From bison to birds: How animals can help stop wildfires
According to a team of Australian scientists, animals, birds and even insects could be effective weapons against bushfires. Image: Unsplash/ Chloe Leis
- 2020, the hottest year on record, was also the worst year for wildfires around the world.
- A quarter of Australia’s forests burned as did a record 4.2 million hectares in the US.
- Alongside human firefighters, animals can play a role in stopping fires.
- By eating flammable vegetation, even insects have a part to play.
From digital maps that forecast the path of bushfires to drones creating firebreaks, there’s no shortage of high-tech ideas to help stop wildfires spreading. But what if nature already has a solution that’s not often considered?

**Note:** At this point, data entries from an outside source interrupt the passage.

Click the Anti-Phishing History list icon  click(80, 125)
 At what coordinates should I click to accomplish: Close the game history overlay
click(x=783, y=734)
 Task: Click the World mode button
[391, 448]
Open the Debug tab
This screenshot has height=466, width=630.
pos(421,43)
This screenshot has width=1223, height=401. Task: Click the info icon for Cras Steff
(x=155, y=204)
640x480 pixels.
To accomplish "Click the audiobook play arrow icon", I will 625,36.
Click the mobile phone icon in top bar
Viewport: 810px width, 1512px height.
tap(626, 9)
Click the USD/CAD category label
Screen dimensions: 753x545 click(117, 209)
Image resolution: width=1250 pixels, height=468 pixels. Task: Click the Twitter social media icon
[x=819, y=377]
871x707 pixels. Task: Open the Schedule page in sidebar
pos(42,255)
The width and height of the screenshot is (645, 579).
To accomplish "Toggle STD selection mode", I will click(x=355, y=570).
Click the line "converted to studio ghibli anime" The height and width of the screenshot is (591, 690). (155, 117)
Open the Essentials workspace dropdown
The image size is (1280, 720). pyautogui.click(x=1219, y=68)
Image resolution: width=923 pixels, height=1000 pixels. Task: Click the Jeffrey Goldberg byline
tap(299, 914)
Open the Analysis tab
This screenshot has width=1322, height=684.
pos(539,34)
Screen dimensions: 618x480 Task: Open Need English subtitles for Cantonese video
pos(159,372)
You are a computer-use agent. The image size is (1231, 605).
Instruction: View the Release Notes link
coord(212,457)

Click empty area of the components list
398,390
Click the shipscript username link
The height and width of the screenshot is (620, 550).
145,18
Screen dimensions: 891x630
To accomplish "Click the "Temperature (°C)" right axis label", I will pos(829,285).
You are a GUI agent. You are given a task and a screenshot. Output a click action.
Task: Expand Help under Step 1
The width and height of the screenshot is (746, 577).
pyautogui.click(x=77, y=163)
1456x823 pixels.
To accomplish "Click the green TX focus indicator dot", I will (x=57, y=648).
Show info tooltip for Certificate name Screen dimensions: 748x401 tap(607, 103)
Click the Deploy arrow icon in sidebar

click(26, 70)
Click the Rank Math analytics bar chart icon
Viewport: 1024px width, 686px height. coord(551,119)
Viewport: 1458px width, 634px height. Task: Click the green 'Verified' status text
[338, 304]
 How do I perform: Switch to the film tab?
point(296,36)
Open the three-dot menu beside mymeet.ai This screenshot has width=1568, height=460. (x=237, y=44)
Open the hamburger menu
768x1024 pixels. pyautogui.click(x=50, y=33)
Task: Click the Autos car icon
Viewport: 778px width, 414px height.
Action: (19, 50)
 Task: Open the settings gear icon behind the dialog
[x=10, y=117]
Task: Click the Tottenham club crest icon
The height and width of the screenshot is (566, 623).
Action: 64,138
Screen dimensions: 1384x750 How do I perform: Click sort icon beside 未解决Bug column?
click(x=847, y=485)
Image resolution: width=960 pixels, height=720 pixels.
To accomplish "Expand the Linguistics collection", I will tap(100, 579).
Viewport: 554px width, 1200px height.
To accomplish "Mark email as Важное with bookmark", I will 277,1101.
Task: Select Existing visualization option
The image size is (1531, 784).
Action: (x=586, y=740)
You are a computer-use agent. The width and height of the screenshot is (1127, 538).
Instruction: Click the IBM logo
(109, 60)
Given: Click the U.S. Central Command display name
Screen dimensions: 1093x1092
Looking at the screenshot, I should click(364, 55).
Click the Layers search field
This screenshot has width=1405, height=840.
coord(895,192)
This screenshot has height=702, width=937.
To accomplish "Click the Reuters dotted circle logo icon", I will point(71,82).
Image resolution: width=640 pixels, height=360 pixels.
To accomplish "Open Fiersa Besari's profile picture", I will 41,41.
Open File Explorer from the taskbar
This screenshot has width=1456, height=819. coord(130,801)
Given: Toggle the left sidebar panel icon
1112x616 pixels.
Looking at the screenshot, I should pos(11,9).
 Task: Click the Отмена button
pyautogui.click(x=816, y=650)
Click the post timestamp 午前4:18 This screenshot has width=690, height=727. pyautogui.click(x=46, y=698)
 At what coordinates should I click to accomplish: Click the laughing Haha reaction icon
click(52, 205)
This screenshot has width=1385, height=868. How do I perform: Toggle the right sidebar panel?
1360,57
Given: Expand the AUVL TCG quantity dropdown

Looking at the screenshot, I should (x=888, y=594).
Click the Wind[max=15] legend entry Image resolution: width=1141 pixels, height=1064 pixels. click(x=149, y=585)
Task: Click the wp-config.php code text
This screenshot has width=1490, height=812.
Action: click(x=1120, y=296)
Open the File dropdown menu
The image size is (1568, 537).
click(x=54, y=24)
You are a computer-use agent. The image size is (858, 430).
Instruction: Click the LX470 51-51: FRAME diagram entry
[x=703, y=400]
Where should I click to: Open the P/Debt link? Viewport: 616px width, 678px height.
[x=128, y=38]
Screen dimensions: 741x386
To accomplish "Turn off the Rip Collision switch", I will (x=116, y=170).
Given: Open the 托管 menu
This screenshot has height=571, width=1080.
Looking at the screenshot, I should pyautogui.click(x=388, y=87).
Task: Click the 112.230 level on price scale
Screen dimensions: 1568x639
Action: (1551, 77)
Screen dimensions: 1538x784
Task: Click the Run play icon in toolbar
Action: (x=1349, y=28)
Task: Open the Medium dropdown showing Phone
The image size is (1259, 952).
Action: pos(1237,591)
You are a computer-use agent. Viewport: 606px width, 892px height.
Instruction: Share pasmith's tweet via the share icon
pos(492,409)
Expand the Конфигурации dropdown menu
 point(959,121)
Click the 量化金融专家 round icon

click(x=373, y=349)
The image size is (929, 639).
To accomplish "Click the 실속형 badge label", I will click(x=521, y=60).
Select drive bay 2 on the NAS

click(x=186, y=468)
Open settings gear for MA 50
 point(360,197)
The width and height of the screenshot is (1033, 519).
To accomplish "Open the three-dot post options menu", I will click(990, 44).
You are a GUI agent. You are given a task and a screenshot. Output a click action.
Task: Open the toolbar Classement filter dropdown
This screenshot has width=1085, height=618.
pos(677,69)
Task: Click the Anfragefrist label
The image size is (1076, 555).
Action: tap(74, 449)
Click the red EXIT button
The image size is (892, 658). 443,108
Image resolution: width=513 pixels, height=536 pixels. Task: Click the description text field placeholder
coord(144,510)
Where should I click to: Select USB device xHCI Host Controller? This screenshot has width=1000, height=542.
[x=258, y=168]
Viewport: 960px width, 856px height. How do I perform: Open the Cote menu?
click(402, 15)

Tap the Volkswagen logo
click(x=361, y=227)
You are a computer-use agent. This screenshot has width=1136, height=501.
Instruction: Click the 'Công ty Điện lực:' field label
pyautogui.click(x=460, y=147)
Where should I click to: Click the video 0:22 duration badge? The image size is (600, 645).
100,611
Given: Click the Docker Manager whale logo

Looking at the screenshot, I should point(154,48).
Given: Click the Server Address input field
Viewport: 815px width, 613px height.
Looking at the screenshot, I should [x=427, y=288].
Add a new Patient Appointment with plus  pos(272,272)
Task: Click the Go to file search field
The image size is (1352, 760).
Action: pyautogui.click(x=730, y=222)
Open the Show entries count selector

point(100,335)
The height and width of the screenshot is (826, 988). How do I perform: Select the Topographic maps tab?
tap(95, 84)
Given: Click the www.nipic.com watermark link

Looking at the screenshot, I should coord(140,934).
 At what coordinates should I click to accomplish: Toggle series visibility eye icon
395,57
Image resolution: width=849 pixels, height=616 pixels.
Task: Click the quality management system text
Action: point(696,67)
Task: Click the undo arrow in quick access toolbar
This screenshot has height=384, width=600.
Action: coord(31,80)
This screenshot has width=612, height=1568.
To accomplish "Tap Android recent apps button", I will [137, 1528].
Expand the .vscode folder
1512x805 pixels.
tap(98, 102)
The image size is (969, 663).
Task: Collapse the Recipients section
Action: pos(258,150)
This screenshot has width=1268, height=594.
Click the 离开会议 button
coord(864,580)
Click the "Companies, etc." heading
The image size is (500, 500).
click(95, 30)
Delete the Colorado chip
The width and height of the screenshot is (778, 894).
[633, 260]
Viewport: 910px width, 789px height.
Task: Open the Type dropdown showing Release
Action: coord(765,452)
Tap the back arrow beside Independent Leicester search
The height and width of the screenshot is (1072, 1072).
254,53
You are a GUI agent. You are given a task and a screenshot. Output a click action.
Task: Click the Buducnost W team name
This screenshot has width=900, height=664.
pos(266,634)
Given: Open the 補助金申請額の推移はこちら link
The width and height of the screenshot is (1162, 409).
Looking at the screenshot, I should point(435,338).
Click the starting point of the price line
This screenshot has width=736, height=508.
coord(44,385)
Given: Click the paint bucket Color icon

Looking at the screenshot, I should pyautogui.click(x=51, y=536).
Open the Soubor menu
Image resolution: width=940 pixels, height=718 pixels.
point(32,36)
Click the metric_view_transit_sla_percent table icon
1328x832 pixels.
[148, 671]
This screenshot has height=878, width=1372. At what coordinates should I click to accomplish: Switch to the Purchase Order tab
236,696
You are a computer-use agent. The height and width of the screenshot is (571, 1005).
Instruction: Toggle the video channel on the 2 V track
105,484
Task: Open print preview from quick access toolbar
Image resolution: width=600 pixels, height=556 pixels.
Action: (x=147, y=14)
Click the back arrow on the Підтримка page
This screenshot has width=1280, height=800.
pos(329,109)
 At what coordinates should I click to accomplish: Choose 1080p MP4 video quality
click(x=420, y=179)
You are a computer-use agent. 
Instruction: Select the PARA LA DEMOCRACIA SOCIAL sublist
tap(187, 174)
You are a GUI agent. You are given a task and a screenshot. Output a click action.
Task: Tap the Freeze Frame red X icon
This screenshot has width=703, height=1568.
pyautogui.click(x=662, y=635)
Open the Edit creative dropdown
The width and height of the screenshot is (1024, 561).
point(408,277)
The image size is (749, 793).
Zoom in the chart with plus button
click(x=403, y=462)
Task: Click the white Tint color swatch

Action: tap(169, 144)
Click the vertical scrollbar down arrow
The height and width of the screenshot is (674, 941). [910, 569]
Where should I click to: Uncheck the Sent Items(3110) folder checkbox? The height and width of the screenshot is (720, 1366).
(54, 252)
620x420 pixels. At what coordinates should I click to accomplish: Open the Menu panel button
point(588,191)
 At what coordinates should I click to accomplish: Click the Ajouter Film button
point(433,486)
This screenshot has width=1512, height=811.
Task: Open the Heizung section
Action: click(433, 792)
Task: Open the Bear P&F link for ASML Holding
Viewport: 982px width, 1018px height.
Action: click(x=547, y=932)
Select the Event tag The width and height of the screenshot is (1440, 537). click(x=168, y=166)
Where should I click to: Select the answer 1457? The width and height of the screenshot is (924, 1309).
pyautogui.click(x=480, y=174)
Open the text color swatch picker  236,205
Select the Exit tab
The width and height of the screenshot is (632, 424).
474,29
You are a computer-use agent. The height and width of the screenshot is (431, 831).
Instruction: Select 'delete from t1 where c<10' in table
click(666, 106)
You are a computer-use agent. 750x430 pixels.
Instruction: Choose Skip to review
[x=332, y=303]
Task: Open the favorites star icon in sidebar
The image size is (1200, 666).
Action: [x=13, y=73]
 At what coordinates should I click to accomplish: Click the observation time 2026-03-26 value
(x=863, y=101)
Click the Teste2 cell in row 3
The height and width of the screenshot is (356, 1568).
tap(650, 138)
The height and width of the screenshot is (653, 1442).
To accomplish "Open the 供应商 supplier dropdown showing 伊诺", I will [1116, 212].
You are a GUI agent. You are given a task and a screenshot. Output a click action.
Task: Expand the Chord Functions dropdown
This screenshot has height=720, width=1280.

According to a team of Australian scientists, animals, birds and even insects could be effective weapons against bushfires. Reintroducing wildlife that eats the parts of trees and bushes most likely to catch fire could stop bushfires in their tracks.
The team, led by Dr Claire Foster of the Australian National University (ANU), says the feeding habits of animals are “an often-overlooked form of ecosystem engineering” which could make fires easier to control.
Animals to the rescue
There are already examples of this method in action. Back in 2019, a herd of 500 goats were credited with helping to save the Ronald Reagan Presidential library in Southern California from a wildfire after they ate flammable scrub surrounding the complex.
In Spain, conservationists are using bison to reduce the risk of wildfires. The animal, now extinct in Europe, is being reintroduced to a forest area in Andalucia where they are busy eating the scrub that can spread fires.
Fernando Morán head of the European Bison Center in Spain told Cordoba Today that the animals act as a “living brush cutter” – a third of their diet is wood fibre.
There are about 150 bison in Spain in 35 breeding centres, but Morán hopes to see 1,000 roaming the countryside in future.
Creatures great and small
But it’s not just big animals that have a role to play in fighting wildfires. “We found a huge variety of animals that can influence fire,” ANU’s Dr Foster told Popular Science. “One of the things I really started to appreciate in this review was insects and other invertebrates,” she added.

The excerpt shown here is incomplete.